Mais de meio século após este encontro, a filha de Thomas Mann, Erika, recebe uma carta de um aristocrata polaco, Wladyslaw Moes, que lhe dá conta do divertido espanto que sentiu quando lhe chegou às mãos, oferecida por pessoa amiga, uma versão polaca de "Morte em Veneza". Explicando não ter a menor dúvida de que o Tadzio do livro é ele próprio, reconhece a precisão com que Mann descreve toda a sua família.
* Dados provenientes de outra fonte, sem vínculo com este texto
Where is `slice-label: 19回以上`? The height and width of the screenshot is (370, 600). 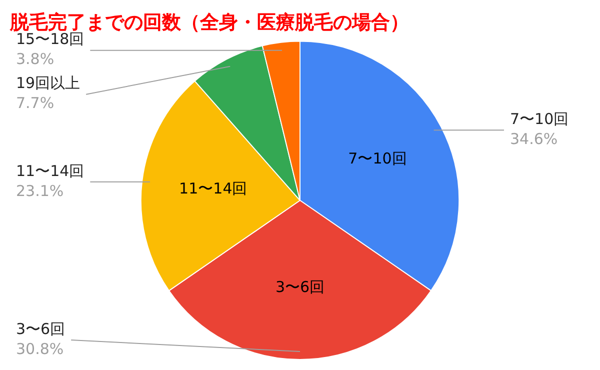
slice-label: 19回以上 is located at coordinates (48, 83).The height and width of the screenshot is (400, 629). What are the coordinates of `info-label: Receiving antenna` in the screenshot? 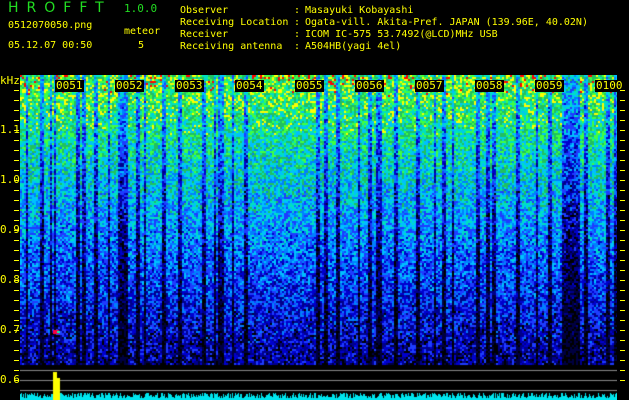 It's located at (232, 46).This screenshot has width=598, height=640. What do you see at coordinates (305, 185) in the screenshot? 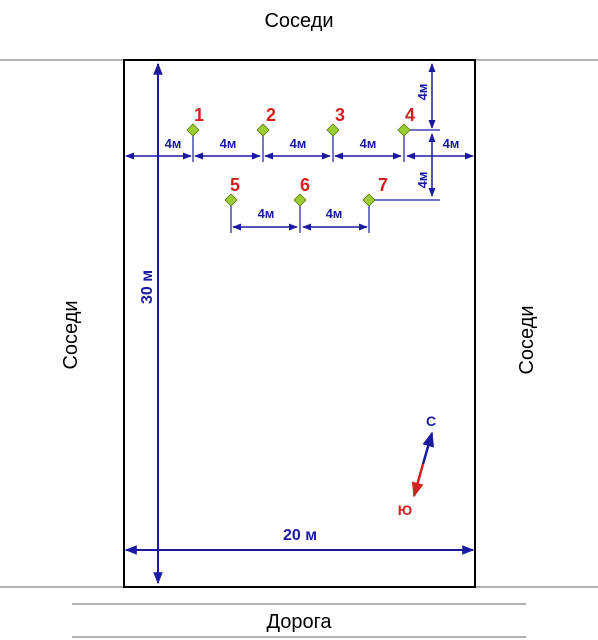
I see `tree-number: 6` at bounding box center [305, 185].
Investigações posteriormente levadas a cabo por um tradutor polaco da obra de Thomas Mann, Andrezj Doegewski, e pelo autor britânico Gilbert Adair, parecem confirmar a reivindicação de Moes, que tinha 11 anos - e não 14, como o Tadzio da novela - quando atraiu a atenção do romancista.

A partir destas informações biográficas, tender-se-ia a identificar Gustav von Aschenbach com o próprio Thomas Mann, o que seria uma dedução apressada. Sem dúvida que existe uma forte dimensão autobiográfica nesta novela, como, de resto, em várias outras obras de Thomas Mann, com destaque para "Doutor Fausto" (1947). Mas o compósito Aschenbach tem também traços de Goethe - o episódio da paixão tardia do poeta por uma jovem de 17 anos terá sido, segundo o próprio Mann, uma das fontes de inspiração iniciais de "Morte em Veneza - e do compositor Gustav Mahler, cujo nome próprio partilha. No filme de Visconti (ver texto ao lado), o protagonista é um compositor que tendemos a identificar com Mahler, dada a presença obsessiva da sua música na banda sonora.

Yourcenar aplica a Mann o termo "realismo filosófico" para sublinhar o modo como, na sua obra, "o instante histórico se vai unindo cada vez mais explicitamente a uma noção cósmica de eternidade. "Morte em Veneza" não foge à regra. No dividido Aschenbach digladiam-se duas perenes e contraditórias pulsões do humano. Um tema que Herman Hesse retomará em "Demian" (1919) - romance pelo qual Thomas Mann expressou a sua admiração - e em "Narciso e Goldmundo" (1930), onde o asceta e racional Narciso e o instintivo e sensual Goldmundo são duas faces da mesma personagem.

O modo como Mann, ao longo da novela, nos reenvia constantemente para figuras e episódios da mitologia grega, não só amplifica o drama pessoal de Aschenbach, como reforça a sensação da sua impotência perante um destino que vem sendo repetidamente cumprido desde tempos imemoriais.